Listening to The Owl Service as told by Wayne Forester, who handles both the narration and voicing of each character amazingly well, one is impressed by his ability to handle both Welsh accents and the Welsh language, given the difficulty of that tongue, which make Gaelic look easy as peas to pronounce by comparison.
That The Owl Service is, as the Naxos website notes, ‘a fabulous, multi-layered book of mystery and suspense, but also a contemporary musing on love, class structure and power.’ That is indeed correct but I will confess that these matters, particularly the intertwined matter of class and power, were far more evident to me when voiced through the voices of each character as the narration brings to life them as individuals. Just consider this piece of dialogue:
‘But none of them is all to blame,’ said Huw. ‘It is only together they are destroying each other.’

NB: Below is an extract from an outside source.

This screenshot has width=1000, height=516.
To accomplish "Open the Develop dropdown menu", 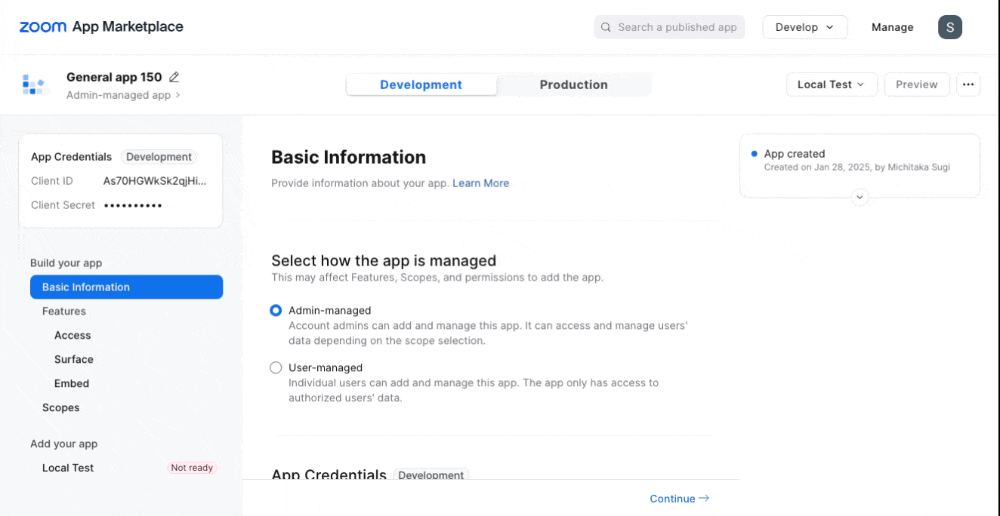I will point(805,27).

‘That Blod-woman was pretty poor,’ said Roger, ‘however you look at it.’
‘No,’ said Huw. ‘She was made for her lord. Nobody is asking her if she wants him. It is bitter twisting to be shut up with a person you are not liking very much. I think she is often longing for the time when she was flowers on the mountain, and it is making her cruel, as the rose is growing thorns.’
Roger is English and is openly contemptuous of the Welsh people; Huw Half-Bacon is Welsh to the bone and both terrifying and silly at the same time. Wayne voices both characters to perfection as he does Nancy, Roger’s mother, who amply shows the contempt and anger the native-born Welsh had (and have now) for their English occupiers. All other characters, be they minor or major, are equally fleshed out by the unique voices they are given.
I must mention the use of music of a Classical nature, which was drawn from the ever impressive Naxos music library. It is light when need be, dark when need be, and used with a touch that shows the sound folk knew that music must be used sparingly.
I recommend The Owl Service to anyone who appreciates a well-told story that combines matters of myth and society in a tale you won’t soon forget. Bravo to all involved in creating this audiobook!